FIG. 1 is a block diagram showing an embodiment of a variable suspension device for a motorcycle according to the present invention, FIG. 2 is a flowchart for explaining the operation of a control circuit used in the device of the embodiment, and FIG. FIG. 2 is a schematic diagram showing an example of a damper with a variable damping force mechanism used in the same example device. FIG. 4 is a waveform diagram for explaining the operation of the variable suspension device for a motorcycle according to the present invention. 1...Vehicle speed sensor 2...Buffer 3...
・Brake switch 4...Buffer 5...Microcomputer 6...Drive circuit 7...Drive unit 10...

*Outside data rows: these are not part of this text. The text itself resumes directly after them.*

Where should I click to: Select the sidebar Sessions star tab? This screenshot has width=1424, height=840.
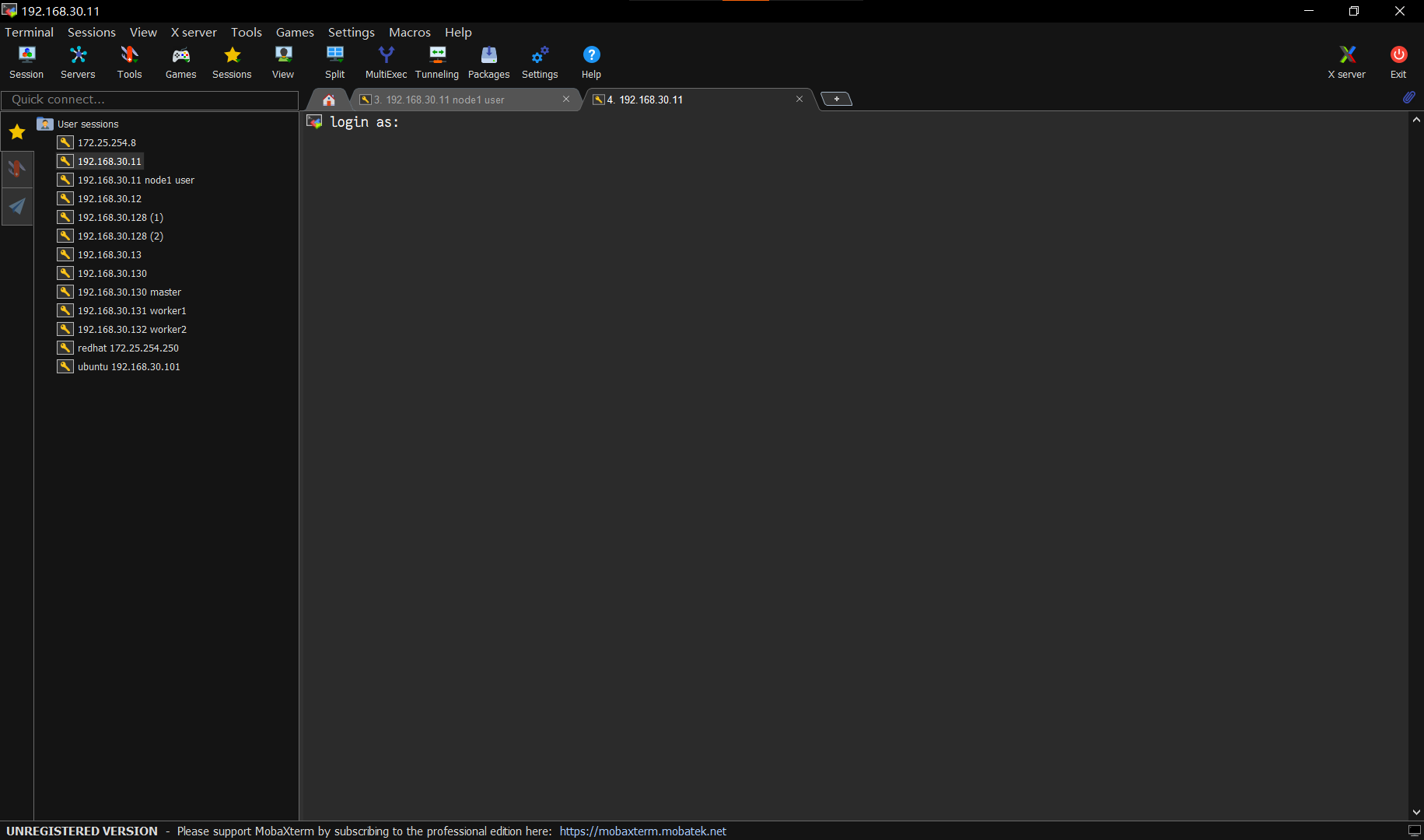pos(17,132)
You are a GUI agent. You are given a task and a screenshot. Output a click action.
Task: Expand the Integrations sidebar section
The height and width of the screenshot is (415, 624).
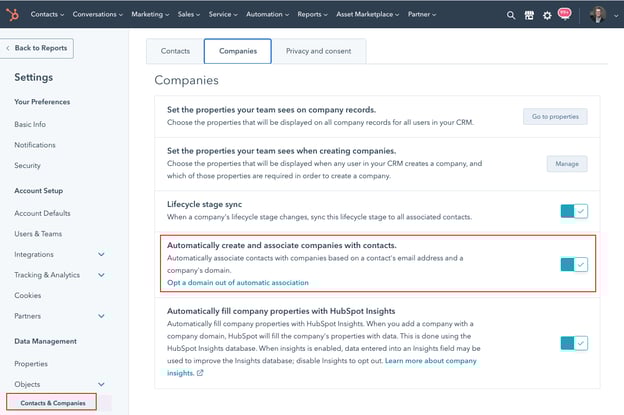(x=101, y=255)
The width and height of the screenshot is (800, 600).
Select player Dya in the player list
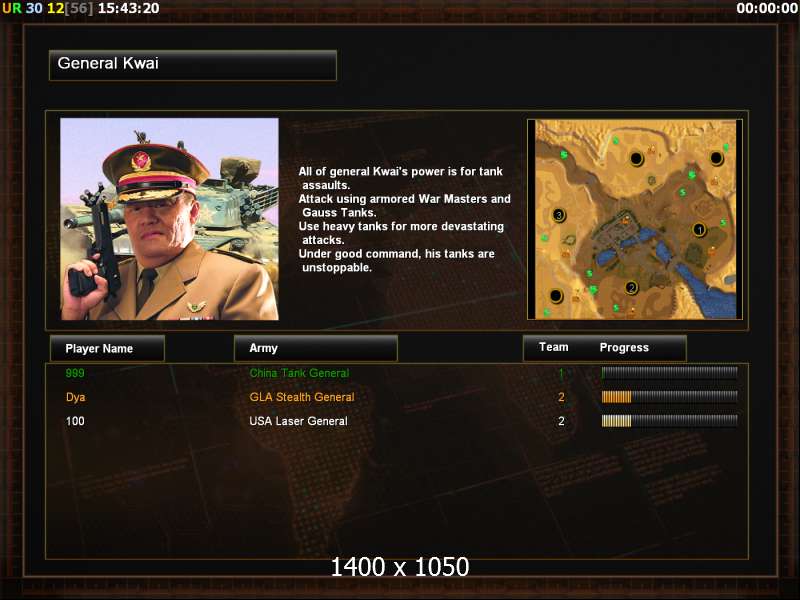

・Damper 11... Cylinder 15... Piston 22... Plunger 23... Orifice Patent applicant Suzuki Motor Co., Ltd. agent Patent attorney Inoro Groove piece 1 Figure 22 Figure 3 Figure 4

Claims (1)

[Claims] In a variable suspension device for a motorcycle equipped with a damper having a variable damping force mechanism, a vehicle speed sensor detects the traveling speed of the motorcycle and outputs a vehicle speed signal;
A brake switch that outputs a brake signal when the brake is applied, and a brake switch that immediately holds the damper at a high damping force for a certain period of time when the brake signal is received, and then a deceleration calculated from the vehicle speed signal. a damping force control circuit that generates and outputs a damping force variable signal that controls the damping force in multiple stages corresponding to the damping force and maintains the previous damping force for a certain period of time when the brake signal disappears; A variable suspension device for a motorcycle, comprising: a drive section that drives the variable damping force mechanism according to a variable signal.